Этот прямой вопрос удивил его. Обычно Жан был сама деликатность.
– Почему ты меня об этом спрашиваешь?
– Просто интересно. Уезжая из Парижа, ты был похож на каторжника, влачащего за собой чугунное ядро существования, а вернувшись, ты прямо в облаках паришь. Любопытно, благодаря кому.
– Но ты ошибаешься! – воскликнул Жиль в полном ужасе. –Я вовсе не влюблен в нее, – наивно продолжал он, –я едва с ней знаком, она очаровательная женщина – вот и все!
Жан засмеялся:
– Вот и все! Однако, когда я предлагаю тебе должность, к которой ты всю жизнь стремился, ты выезжаешь только на следующий день. Встреча с Элоизой тебя раздражает. Ты торопишься позвонить этой женщине сразу же после приезда. И при первом же затруднении тебе необходимо спросить у нее совета. Вот вроде бы и все. Не смотри на меня, будто на мне дурацкий колпак, у тебя самого такой глупый вид, что даже страшно.
– Ну это уж слишком, – сказал Жиль. Он даже стал заикаться от ярости, от желания уверить Жана и самого себя в своей правоте.-Я же тебе говорю, она мне очень нравится – и только. Ты что, теперь разбираешься в моих чувствах лучше меня?
– Не только теперь, – ответил Жан, – а вот уже пятнадцать лет.
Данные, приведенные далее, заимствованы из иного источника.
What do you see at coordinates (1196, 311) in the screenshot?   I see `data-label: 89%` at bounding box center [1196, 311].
Пойдем куда-нибудь посидим, и ты мне расскажешь о ней хоть немного.
Они зашли в «Шлюп», сели на террасе. Стояла чудесная, мягкая погода, солнце ласково грело их лица, и Жиль начал, по настоянию Жана, скупой, немногословный рассказ о своем провинциальном романе. К собственному удивлению ему не удавалось внести в свою исповедь ту нотку цинизма или иронии, которая могла бы убедить Жана в его искренности – вернее, в неискренности. Но он упорствовал. Жан с сонным видом посасывал трубку.
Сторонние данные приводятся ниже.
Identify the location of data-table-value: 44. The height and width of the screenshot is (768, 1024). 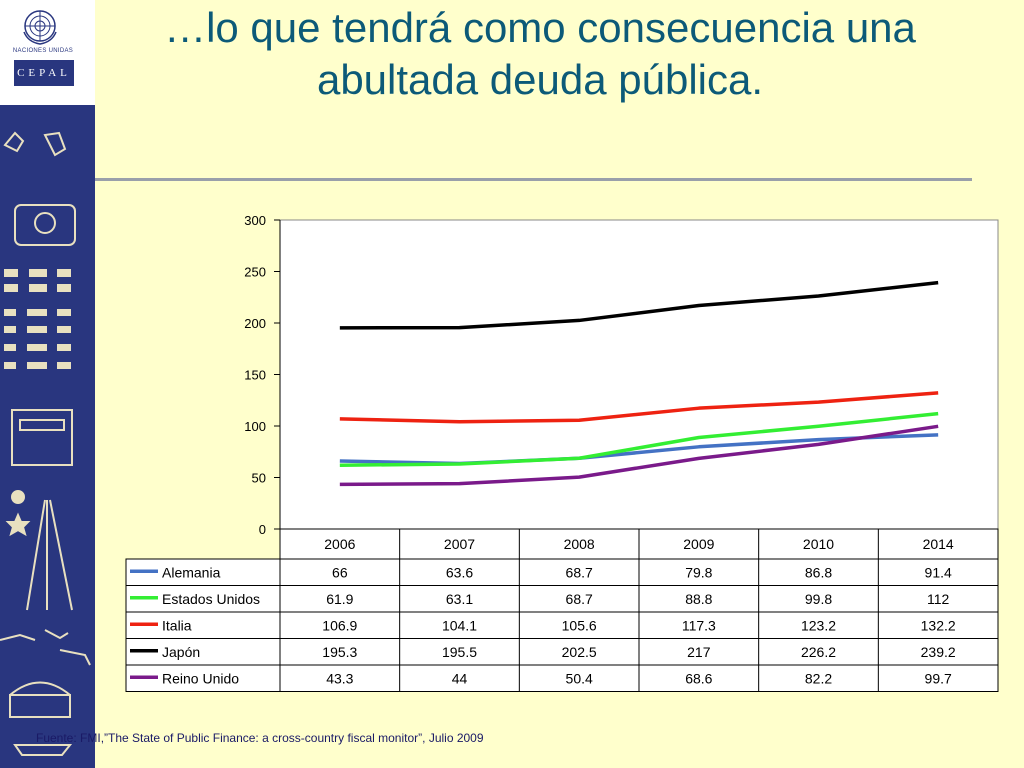
(460, 678).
– Если все так просто, – сказал он, – почему же ты туда возвращаешься? Поезжай с Элоизой на юг, как обычно.
– Да не в том дело, куда ехать! – воскликнул Жиль, окончательно выходя из себя. – Эта женщина как-никак меня интересует! Психологически…
– Вот уже сорок пять минут ты мне о ней рассказываешь, – заметил Жан. – Ровно сорок пять минут по часам. И даже к пиву не притронулся, невзирая на жару и пыл твоих излияний. Бедная Элоиза. И бедный Франсуа. Да-да, муж. Видишь, я знаю теперь даже его имя.
Жиль оторопело взглянул на него. На секунду у него закружилась голова, ему почудилось, будто что-то растет в нем и наполняет жгучим ужасом и в то же время чувством облегчения, он протянул руку, взял кружку пива и торжественно поднес к губам. Полузакрыв глаза, он запрокинул голову, теплое пиво полилось в рот, в горло, ему показалось, что он мог бы выпить так несколько литров и что отныне он всегда будет с таким же наслаждением утолять жажду. . . Он поставил кружку.
– Ты прав, – сказал он, – наверное, я люблю ее.
– Все-таки, как видишь, я оказался тебе полезен, – заключил Жан без улыбки.
День он провел как во сне. Он умирал от желания позвонить Натали и торжественно объявить ей о своей любви. В то же время ему хотелось преподнести ей это как сюрприз, как чудесный и неожиданный подарок, увидеть ее лицо, когда он скажет ей об этом. Только бы выдержать еще несколько дней, только бы дождаться того часа, когда она приедет на вокзал встречать его… Они выедут за город, и он попросит ее остановить машину, возьмет в ладони ее лицо, скажет ей: «Знаешь, я безумно тебя люблю». И при мысли о том, как она будет счастлива, он испытывал и гордость и нежность, он видел свое благородство как бы со стороны. В порыве великодушия он зашел в ювелирный магазин, купил на последние деньги забавный пустячок, отчего умилился еще больше, и в пять часов, как было условлено, с бешено бьющимся сердцем позвонил ей из маленького кафе рядом с домом.